PASSAGE PROVIDED -
^^^^^^^^^^^^^^^^

Eight years after his incendiary debut Four Lions premiered at Sundance, British satirist Chris Morris unveiled his follow-up The Day Shall Come at SXSW 2019. We were at the world premiere; you can check out the video of the Q&A below.

In this round, Morris has flipped the roles. Instead of a Four Lion-esque jihad satire, The Day Shall Come is an outrageous, farcical take on the FBI and their terrorist witch-hunts in the style of Veep (which Morris has also directed). Both over-the-top and bittersweet—perhaps because reality isn’t as far off as we’d like—the irony resonates; perhaps it takes a Brit to create this American lampoon. Performances are convincing to the point of hilarity. The FBI is laughably inept, improvising their daily grind by incubating terrorists—with casual indifference to other lives. Highlights include priceless interactions between Anna Kendrick and Denis O’Hare. As their chosen enemy, the potential terrorist cell—“The Star of Six Farm” crew—is lovably incompetent; when they claim to possess an air horn capable of summoning dinosaurs, we know that they believe. Led by Moses Al Shabazz (Marchánt Davis), these bumblers are more conspiracy theorists than radical extremists, more in need of charity than detainment.

^^^^^^^^^^^^^^^^

RECORDED DATA -
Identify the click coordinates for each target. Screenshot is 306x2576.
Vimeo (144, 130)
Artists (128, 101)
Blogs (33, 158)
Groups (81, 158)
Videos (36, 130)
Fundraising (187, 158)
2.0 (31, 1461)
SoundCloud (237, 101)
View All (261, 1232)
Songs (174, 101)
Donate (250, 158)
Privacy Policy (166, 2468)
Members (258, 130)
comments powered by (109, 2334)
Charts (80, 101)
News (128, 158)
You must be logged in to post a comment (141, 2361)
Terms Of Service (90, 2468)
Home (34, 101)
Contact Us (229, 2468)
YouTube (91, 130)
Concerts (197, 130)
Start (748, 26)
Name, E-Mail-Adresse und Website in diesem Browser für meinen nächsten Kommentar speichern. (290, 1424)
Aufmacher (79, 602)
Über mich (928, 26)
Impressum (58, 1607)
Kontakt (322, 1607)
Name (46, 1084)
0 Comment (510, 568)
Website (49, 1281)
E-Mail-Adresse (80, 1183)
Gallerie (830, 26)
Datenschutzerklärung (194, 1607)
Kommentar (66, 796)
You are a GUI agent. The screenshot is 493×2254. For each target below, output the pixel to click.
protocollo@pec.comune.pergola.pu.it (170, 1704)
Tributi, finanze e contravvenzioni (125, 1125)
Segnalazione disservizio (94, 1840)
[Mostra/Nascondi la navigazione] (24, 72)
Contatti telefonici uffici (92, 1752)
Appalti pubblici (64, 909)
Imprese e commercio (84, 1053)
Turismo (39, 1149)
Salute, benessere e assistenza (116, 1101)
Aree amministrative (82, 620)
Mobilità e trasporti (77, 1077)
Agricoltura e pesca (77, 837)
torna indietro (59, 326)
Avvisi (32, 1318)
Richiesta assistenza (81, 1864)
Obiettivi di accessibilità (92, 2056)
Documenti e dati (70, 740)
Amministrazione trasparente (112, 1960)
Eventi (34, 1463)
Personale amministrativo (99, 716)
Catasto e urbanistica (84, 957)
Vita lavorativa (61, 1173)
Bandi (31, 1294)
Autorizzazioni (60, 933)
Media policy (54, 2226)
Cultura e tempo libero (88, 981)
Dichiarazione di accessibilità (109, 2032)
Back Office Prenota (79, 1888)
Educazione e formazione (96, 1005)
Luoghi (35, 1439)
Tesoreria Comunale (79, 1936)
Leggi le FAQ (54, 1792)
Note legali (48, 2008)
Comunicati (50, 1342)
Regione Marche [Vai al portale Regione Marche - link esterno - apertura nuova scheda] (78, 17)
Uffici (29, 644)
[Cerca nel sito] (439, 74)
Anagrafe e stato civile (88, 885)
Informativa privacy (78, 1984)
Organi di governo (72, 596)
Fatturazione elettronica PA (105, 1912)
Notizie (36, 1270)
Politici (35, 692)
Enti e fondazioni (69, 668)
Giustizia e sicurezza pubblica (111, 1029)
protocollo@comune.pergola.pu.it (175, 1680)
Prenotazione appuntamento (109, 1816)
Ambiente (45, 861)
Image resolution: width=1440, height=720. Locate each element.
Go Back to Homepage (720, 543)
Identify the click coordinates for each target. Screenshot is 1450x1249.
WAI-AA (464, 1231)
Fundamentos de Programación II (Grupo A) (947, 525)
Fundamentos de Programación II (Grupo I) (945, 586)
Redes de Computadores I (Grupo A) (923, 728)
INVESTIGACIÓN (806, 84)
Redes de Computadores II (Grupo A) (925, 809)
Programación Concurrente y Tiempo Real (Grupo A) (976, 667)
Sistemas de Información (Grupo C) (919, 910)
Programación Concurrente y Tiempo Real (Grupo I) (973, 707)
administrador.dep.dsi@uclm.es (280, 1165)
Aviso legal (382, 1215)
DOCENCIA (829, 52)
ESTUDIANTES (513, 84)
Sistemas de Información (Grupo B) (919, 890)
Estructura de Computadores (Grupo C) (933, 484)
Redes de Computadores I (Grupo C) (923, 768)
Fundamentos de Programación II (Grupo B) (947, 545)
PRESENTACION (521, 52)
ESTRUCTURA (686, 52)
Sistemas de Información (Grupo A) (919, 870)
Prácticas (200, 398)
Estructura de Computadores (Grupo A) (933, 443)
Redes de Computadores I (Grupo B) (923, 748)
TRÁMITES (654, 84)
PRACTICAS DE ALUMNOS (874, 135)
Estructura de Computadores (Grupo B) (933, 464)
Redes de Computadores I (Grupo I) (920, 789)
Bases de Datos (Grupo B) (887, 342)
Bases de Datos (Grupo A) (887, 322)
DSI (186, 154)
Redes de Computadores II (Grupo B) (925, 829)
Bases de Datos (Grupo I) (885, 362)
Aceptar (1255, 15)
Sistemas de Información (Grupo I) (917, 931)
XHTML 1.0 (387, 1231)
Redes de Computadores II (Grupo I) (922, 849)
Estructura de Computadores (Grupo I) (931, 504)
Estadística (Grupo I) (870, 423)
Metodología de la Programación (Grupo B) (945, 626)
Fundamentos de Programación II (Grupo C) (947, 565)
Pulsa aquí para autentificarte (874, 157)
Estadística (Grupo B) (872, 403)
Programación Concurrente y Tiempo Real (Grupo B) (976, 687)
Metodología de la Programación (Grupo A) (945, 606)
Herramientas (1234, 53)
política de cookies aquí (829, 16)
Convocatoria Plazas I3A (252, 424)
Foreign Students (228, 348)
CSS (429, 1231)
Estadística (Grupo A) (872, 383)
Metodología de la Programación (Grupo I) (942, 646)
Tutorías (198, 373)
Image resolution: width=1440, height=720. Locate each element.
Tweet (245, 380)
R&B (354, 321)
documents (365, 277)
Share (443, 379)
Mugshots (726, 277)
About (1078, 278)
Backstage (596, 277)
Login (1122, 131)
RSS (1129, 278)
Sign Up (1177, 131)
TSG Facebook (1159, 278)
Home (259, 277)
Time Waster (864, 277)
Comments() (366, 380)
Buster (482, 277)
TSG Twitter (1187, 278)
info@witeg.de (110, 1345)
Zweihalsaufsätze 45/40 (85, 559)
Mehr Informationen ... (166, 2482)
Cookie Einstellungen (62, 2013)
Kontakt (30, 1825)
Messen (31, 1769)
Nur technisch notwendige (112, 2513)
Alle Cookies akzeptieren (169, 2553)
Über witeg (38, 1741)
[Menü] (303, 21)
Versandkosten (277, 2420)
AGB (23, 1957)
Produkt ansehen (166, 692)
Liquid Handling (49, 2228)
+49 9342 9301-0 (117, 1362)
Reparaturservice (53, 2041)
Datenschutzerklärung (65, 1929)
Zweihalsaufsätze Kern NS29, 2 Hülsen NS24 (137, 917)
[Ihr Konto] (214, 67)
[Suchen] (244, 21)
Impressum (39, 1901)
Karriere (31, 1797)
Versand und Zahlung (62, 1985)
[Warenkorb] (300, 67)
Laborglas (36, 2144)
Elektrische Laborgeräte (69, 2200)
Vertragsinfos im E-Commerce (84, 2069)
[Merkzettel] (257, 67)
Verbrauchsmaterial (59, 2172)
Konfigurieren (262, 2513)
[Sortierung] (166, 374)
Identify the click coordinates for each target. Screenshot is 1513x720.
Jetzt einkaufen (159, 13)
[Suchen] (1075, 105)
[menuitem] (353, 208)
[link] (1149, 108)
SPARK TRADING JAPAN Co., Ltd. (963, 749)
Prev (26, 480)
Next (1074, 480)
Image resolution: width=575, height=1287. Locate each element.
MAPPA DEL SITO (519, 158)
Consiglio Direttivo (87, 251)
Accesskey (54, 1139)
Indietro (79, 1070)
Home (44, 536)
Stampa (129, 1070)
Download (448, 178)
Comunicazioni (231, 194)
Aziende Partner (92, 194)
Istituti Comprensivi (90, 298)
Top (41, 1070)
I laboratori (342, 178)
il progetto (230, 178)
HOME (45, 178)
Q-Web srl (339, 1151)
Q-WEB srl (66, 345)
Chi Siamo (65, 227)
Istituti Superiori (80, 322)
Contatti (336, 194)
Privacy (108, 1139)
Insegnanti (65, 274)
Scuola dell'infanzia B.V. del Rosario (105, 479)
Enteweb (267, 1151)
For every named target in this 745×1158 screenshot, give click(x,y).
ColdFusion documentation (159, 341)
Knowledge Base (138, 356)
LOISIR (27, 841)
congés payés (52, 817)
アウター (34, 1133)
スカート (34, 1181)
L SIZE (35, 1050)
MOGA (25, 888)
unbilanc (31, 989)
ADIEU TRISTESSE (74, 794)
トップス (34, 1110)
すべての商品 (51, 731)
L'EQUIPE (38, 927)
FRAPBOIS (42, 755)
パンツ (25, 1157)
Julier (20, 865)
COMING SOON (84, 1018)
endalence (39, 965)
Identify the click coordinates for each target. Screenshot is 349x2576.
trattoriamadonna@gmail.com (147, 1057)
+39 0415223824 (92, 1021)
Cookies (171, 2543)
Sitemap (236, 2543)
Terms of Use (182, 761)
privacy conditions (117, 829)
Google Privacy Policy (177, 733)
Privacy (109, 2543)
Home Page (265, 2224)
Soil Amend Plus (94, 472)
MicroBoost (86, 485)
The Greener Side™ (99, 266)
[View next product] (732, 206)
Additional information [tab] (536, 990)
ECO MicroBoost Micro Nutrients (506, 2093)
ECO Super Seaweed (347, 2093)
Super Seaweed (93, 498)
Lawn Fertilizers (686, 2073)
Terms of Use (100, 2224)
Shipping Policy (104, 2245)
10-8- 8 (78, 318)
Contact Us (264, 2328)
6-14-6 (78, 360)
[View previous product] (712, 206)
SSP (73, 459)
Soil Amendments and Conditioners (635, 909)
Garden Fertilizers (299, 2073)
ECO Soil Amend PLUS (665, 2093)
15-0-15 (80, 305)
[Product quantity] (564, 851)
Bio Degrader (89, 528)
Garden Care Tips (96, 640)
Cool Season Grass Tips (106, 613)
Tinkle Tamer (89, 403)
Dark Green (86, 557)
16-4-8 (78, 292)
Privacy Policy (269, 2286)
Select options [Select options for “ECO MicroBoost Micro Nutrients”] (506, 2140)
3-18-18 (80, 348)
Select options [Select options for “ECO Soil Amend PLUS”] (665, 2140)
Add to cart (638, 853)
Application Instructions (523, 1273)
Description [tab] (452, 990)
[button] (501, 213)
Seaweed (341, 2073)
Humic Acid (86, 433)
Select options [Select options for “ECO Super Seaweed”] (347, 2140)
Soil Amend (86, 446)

^^^^^^^^^^^^^^^^

WHAT THIS EXERCISE ASKS -
(a) Copy the stretch of the film review from "Eight years after" through "the Q&A below.".
(b) Summarize the film review in two sentences.
(c) According to the film review, which actor plays Moses Al Shabazz?
The items have no connection to the film review.

SOLUTION SET -
(a)
Eight years after his incendiary debut Four Lions premiered at Sundance, British satirist Chris Morris unveiled his follow-up The Day Shall Come at SXSW 2019. We were at the world premiere; you can check out the video of the Q&A below.

(b) Chris Morris premiered The Day Shall Come, his follow-up to Four Lions, at SXSW 2019, and the film is a farcical take on the FBI and its terrorist witch-hunts. The review calls the FBI laughably inept and the would-be terrorist cell, led by Moses Al Shabazz, lovably incompetent, with performances convincing to the point of hilarity.

(c) Marchánt Davis